▸ GIVEN PROBLEM:
Reproduce the listing as a numbered list, from the line containing "You are a GUI" up to and including the line containing "This screenshot has width=1101, height=463.", leaving out any blank lines.

▸ LISTED ENTRIES:
* Start *

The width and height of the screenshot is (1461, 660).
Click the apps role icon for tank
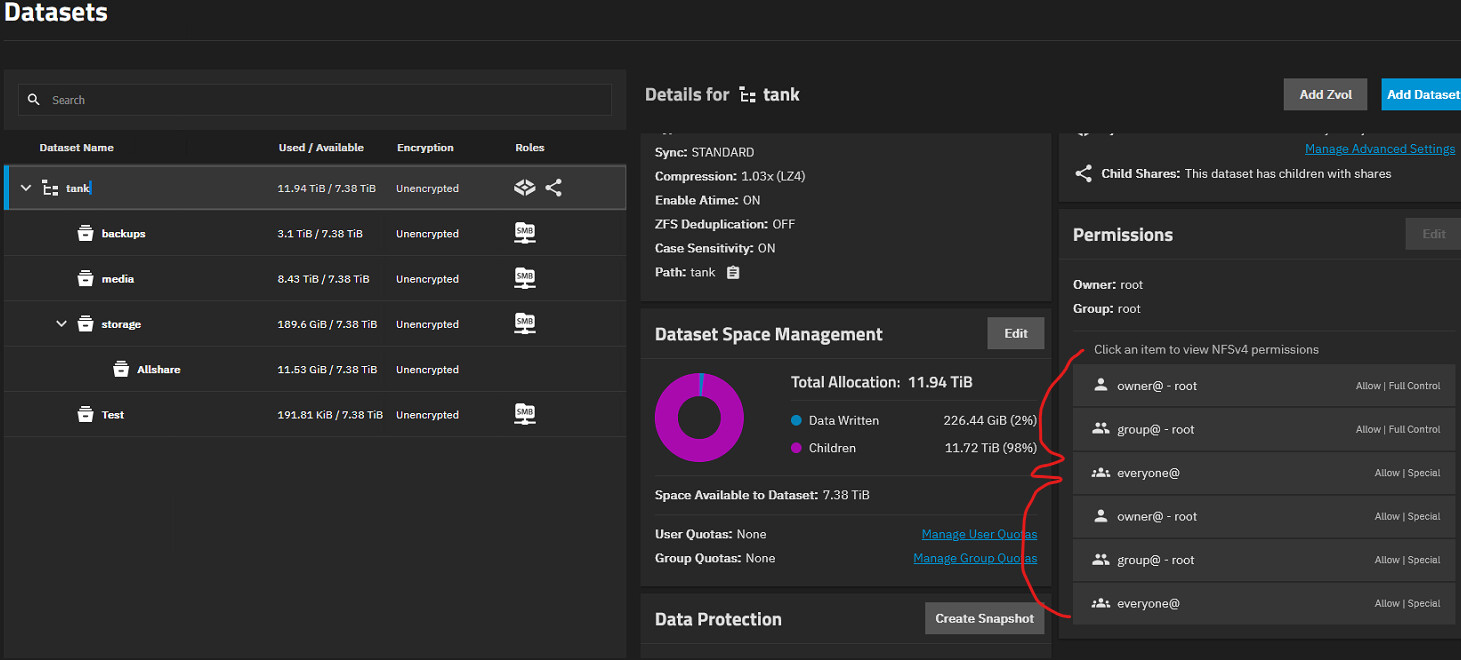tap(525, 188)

* End *
* Start *

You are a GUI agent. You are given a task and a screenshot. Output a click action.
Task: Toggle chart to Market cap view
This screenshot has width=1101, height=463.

* End *

▸ ANSWER BELOW:
1. You are a GUI agent. You are given a task and a screenshot. Output a click action.
2. Task: Toggle chart to Market cap view
3. This screenshot has width=1101, height=463.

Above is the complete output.